Calvin Denied Original Guilt, by David Engelsma

from the Protestant Reformed Seminary Journal, April 2002, by David Engelsma

Against the interpretation of Calvin that has him teaching original guilt, albeit in embryonic form, however, stands Calvin’s commentary on Romans 5:12ff. He explains our relation to Adam in terms of Adam’s extending his corruption to us, which corruption constitutes our only guilt in the matter of Adam’s sin. Calvin explicitly rejects the doctrine of original guilt in the sense of our responsibility for Adam’s deed of disobedience.

There are indeed some who contend, that we are so lost through Adam’s sin, as though we perished through no fault of our own, but only, because he had sinned for us. But Paul distinctly affirms, that sin extends to all who suffer its punishment: and this he after wards more fully declares, when subsequently he assigns a reason why all the posterity of Adam are subject to the dominion of death; and it is even this—because we have all, he says, sinned. But to sin in this case, is to become corrupt and vicious; for the natural depravity which we bring from our mother’s womb, though it brings not forth immediately its own fruits, is yet sin before God, and deserves his vengeance: and this is that sin which they call original.

Commenting on verse 17, which compares death’s reigning by Adam and our reigning in life by Jesus Christ, Calvin calls attention to a “difference between Christ and Adam”:

By Adam’s sin we are not condemned through imputation alone, as though we were punished only for the sin of another; but we suffer his punishment, because we also ourselves are guilty; for as our nature is vitiated in him, it is regarded by God as having committed sin. But through the righteousness of Christ we are restored in a different way to salvation.

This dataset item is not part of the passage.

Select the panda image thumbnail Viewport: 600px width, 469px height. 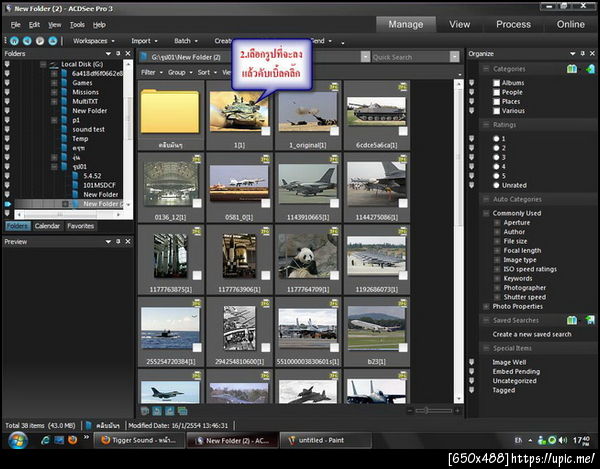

For Calvin, our sinning in Adam, as taught in Romans 5:12, is strictly that “we are all imbued with natural corruption, and so are become sinful and wicked.”8 The race becomes guilty for Adam’s transgression only by sharing in Adam’s depraved nature. Adam sinned. The punishment for Adam was, in part, the immediate corruption of his nature. But this is the nature of all his posterity (Christ excepted). All of Adam’s posterity are held responsible for the corrupted nature. Not sheer legal representation by a covenant head, but involvement in a corporate nature renders the race guilty before God. I am not responsible for Adam’s disobedience of eating the forbidden fruit. But I am responsible for the sinful nature with which God punished Adam for his act of disobedience.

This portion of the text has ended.